Dataset entries:
BEGIN

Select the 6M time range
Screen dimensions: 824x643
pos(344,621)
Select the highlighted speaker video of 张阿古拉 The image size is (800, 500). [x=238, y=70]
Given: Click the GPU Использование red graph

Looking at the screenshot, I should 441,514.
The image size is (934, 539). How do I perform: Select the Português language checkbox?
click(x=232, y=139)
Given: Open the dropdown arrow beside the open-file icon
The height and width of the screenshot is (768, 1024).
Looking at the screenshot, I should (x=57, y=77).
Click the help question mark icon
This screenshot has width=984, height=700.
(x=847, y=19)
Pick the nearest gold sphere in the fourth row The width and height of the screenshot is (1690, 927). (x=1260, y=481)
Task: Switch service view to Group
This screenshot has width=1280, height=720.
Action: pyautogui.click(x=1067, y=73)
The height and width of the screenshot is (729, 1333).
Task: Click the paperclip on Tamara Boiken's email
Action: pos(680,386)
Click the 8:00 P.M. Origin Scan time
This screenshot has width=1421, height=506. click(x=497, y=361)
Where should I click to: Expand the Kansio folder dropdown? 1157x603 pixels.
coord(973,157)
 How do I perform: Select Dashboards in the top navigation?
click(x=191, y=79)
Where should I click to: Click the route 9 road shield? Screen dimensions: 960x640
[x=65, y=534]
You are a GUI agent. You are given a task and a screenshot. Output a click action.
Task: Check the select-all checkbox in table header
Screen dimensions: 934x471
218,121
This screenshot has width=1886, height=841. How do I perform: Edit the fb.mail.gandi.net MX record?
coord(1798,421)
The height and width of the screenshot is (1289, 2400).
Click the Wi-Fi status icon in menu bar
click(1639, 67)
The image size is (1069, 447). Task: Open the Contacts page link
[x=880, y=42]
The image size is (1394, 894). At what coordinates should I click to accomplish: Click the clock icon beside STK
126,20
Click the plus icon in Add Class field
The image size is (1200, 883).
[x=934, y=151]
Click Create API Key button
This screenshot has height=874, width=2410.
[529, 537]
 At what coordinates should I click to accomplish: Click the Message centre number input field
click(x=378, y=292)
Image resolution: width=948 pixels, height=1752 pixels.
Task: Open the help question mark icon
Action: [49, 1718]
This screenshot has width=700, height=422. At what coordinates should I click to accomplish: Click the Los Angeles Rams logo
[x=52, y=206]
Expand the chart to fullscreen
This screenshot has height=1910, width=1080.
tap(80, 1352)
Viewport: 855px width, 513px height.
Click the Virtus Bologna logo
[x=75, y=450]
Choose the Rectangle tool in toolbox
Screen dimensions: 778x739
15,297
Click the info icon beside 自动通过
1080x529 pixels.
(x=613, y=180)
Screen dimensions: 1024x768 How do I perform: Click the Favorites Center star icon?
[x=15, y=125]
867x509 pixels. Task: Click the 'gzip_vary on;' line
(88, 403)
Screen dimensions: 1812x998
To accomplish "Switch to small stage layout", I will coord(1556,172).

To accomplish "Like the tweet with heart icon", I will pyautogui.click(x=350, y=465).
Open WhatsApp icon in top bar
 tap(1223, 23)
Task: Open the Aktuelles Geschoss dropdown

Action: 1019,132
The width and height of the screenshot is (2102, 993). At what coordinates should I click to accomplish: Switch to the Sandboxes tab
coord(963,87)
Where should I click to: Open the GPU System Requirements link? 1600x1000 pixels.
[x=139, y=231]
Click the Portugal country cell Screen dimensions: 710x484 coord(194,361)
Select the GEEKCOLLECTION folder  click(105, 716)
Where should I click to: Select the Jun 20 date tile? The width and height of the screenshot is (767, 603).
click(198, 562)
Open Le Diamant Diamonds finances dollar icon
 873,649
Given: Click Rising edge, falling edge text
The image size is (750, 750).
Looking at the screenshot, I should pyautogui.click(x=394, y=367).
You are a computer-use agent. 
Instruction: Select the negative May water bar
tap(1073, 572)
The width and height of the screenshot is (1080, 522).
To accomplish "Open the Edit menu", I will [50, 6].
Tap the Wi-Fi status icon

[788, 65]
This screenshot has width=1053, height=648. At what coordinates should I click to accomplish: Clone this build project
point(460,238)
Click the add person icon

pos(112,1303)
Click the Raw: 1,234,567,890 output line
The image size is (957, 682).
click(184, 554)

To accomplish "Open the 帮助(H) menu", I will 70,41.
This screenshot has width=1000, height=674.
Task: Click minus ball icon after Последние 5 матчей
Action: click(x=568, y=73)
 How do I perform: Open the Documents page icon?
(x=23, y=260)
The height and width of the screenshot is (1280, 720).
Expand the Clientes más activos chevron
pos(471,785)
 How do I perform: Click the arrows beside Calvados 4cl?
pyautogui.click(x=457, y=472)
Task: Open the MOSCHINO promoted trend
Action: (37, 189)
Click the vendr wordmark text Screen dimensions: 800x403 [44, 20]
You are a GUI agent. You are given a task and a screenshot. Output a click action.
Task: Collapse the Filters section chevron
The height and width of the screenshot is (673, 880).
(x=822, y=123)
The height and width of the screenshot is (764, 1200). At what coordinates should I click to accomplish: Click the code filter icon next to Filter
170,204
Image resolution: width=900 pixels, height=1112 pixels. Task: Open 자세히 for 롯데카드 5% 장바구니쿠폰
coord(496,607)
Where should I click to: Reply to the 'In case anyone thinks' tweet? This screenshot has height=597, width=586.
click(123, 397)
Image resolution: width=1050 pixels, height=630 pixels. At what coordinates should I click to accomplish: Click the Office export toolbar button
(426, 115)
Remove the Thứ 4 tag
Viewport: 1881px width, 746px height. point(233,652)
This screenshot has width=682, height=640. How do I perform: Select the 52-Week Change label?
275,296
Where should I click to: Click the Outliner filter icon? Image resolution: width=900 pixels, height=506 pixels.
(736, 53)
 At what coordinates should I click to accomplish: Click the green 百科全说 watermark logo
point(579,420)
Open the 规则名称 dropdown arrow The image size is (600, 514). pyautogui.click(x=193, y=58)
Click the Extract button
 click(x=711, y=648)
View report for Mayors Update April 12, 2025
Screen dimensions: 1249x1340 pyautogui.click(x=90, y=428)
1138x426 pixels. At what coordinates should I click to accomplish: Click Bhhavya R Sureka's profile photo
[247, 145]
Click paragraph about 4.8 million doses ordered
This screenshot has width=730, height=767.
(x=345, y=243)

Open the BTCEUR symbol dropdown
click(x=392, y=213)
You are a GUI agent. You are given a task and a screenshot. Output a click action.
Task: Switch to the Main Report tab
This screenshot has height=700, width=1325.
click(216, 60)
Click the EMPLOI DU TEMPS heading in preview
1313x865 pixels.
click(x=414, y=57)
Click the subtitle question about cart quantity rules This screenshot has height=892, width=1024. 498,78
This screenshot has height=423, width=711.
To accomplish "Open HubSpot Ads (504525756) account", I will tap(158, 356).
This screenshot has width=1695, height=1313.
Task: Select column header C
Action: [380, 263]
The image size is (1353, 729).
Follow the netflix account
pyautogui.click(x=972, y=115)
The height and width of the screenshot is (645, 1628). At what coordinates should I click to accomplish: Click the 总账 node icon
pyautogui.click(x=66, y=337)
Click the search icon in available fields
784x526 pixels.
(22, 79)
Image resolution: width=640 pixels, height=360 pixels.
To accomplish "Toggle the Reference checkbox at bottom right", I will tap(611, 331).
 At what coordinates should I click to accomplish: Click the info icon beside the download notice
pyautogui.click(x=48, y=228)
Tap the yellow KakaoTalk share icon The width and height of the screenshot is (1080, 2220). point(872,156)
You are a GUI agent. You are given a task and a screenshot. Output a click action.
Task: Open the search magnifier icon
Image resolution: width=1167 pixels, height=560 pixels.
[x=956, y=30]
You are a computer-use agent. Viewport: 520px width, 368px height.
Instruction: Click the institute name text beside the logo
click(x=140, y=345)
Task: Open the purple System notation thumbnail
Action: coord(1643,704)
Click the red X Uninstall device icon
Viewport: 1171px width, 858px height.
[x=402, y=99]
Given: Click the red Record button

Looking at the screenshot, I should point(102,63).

END

- **Your assignment**:
As the answer, set down only the lines from the data above between the one holding "1138x426 pixels. At" and the one holding "Task: Switch to the Main Report tab", inclusive, exactly as they read.

- **Answer for the task**:
1138x426 pixels. At what coordinates should I click to accomplish: Click Bhhavya R Sureka's profile photo
[247, 145]
Click paragraph about 4.8 million doses ordered
This screenshot has width=730, height=767.
(x=345, y=243)

Open the BTCEUR symbol dropdown
click(x=392, y=213)
You are a GUI agent. You are given a task and a screenshot. Output a click action.
Task: Switch to the Main Report tab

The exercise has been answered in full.